### Text excerpt
====

Hey Kevin. You dont necessarily have to have a completely flush wedge to be able to get under other robots. I went for a similar idea to yours on my first bot and made the wedge completely flat against the arena floor. After I had seen the other competitors I realised that the majority of them actually have a fair bit of ground clearance so most wedges could get under them even if they dont graze the floor. :) And with arena surfaces sometimes being uneven, it might be best not to have a super flat edge.
Regards
Lenny
If you have a flat piece of metal coming out from your wedge so that that can go under your opponents then you will be more effective. What I am clumsily trying to say is the front can be like the front of Bigger Brothers flipper.
You might find this site helpful http://www.robotcombat.com/tips.htmlhttp://www.robotcombat.com/tips.html
I plan to use an electric window actuator from a car as the flipper. How fast would it work with a 12kg robot on top of it?

====

### Entries pointing to words and elements
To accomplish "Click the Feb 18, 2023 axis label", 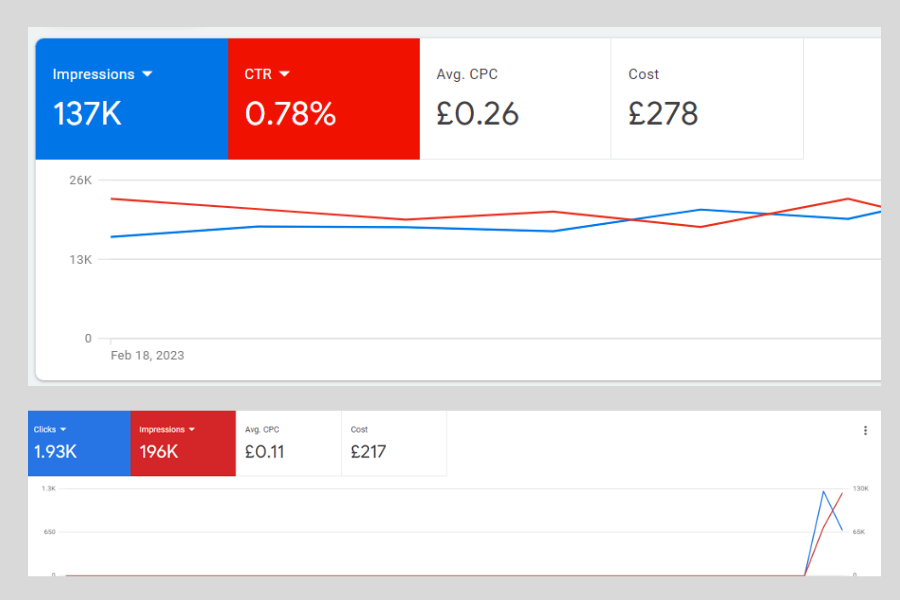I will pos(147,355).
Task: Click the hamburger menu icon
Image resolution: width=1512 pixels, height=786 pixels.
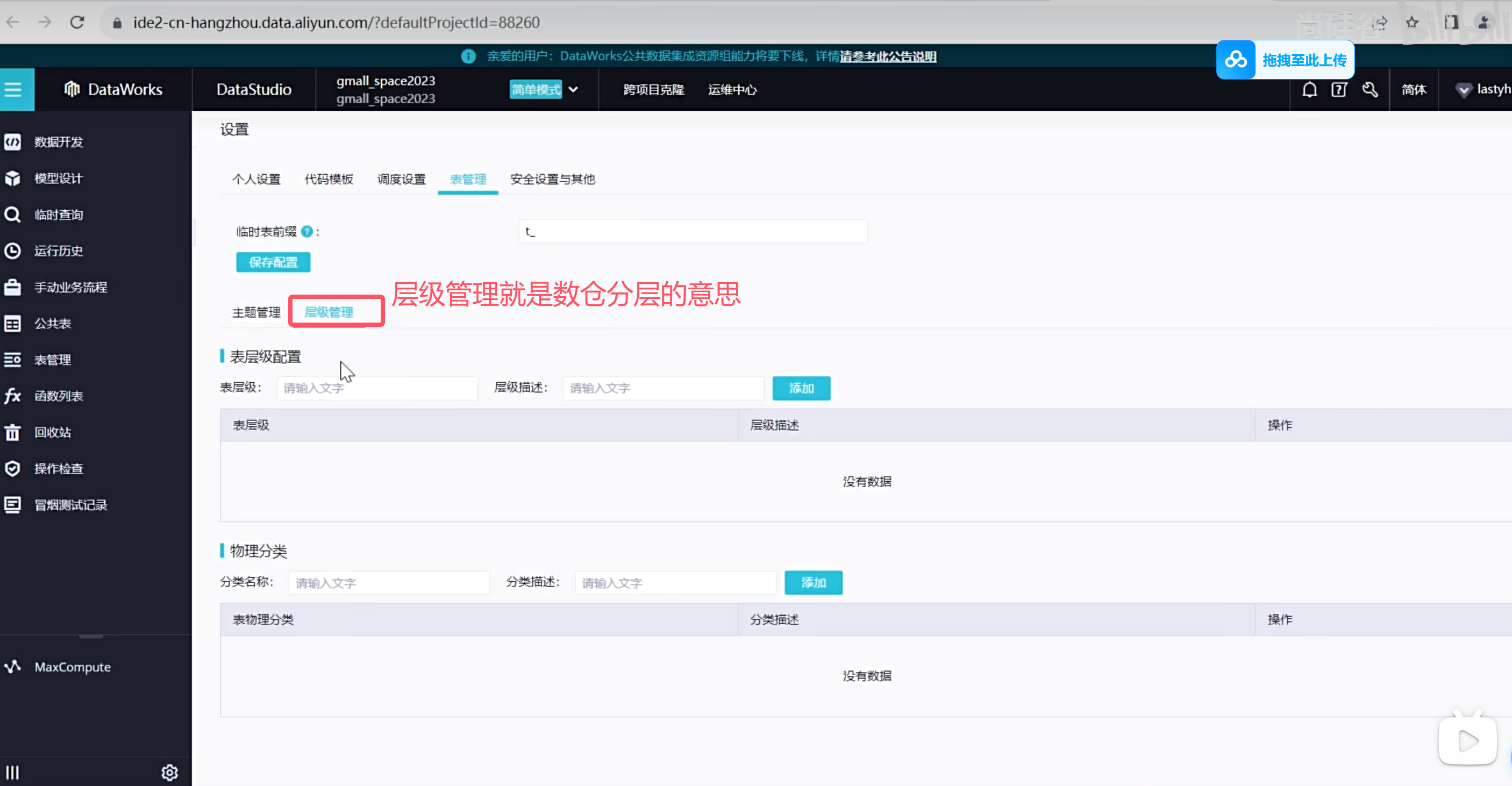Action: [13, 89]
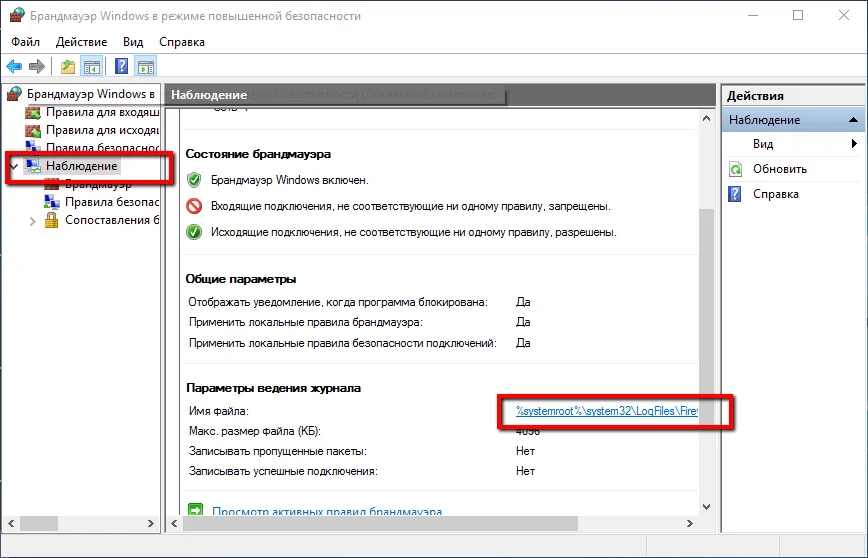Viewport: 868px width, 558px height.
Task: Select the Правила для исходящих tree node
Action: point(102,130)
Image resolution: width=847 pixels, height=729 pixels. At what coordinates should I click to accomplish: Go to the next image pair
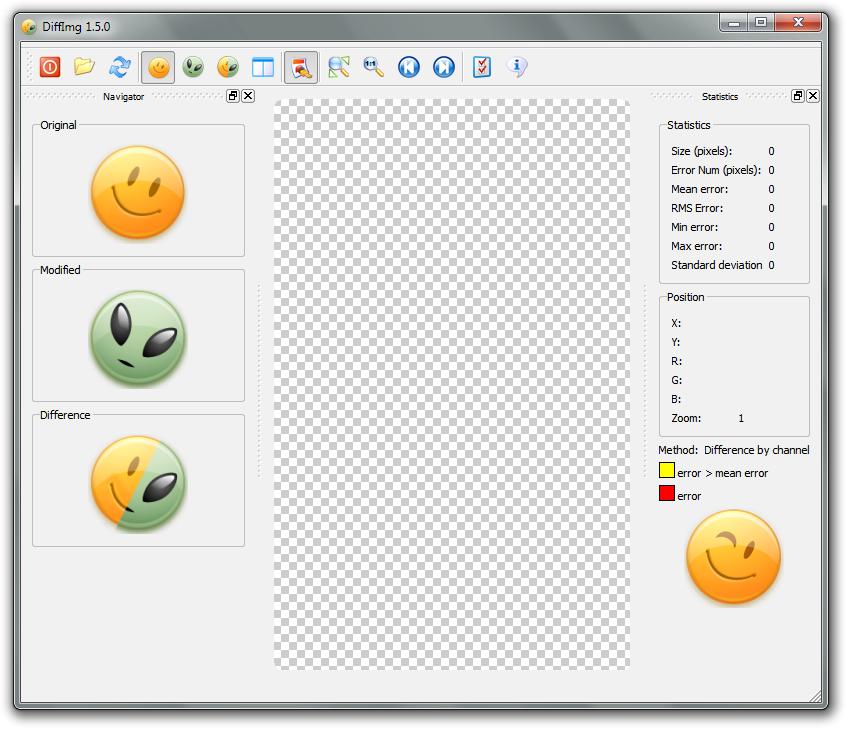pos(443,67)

====

### Short exercise A
In the robot wedge discussion, rewrite the passage starting at "Hey Kevin. You" and ending at "Bigger Brothers flipper.", changing "ground clearance" to "room underneath".
### Short exercise B
Extend the robot wedge discussion, picking up after its final line.

### Final answer A
Hey Kevin. You dont necessarily have to have a completely flush wedge to be able to get under other robots. I went for a similar idea to yours on my first bot and made the wedge completely flat against the arena floor. After I had seen the other competitors I realised that the majority of them actually have a fair bit of room underneath so most wedges could get under them even if they dont graze the floor. :) And with arena surfaces sometimes being uneven, it might be best not to have a super flat edge.
Regards
Lenny
If you have a flat piece of metal coming out from your wedge so that that can go under your opponents then you will be more effective. What I am clumsily trying to say is the front can be like the front of Bigger Brothers flipper.

### Final answer B
Slow. It would be a lifter rather than a flipper. If its not gas or spring, I cant see anything being a flipper.
Not even if I over-juice the electric actuator?
A CO2 flipper pops in a fraction of a second. An electric motor system will never manage that. If it did, no one would use CO2 for all the trouble it is.
Crank back a spring with an electric actuator and that is a different matter.
Storm II manages about 30ms for full stroke from down to up, and even thats not true flipper territory.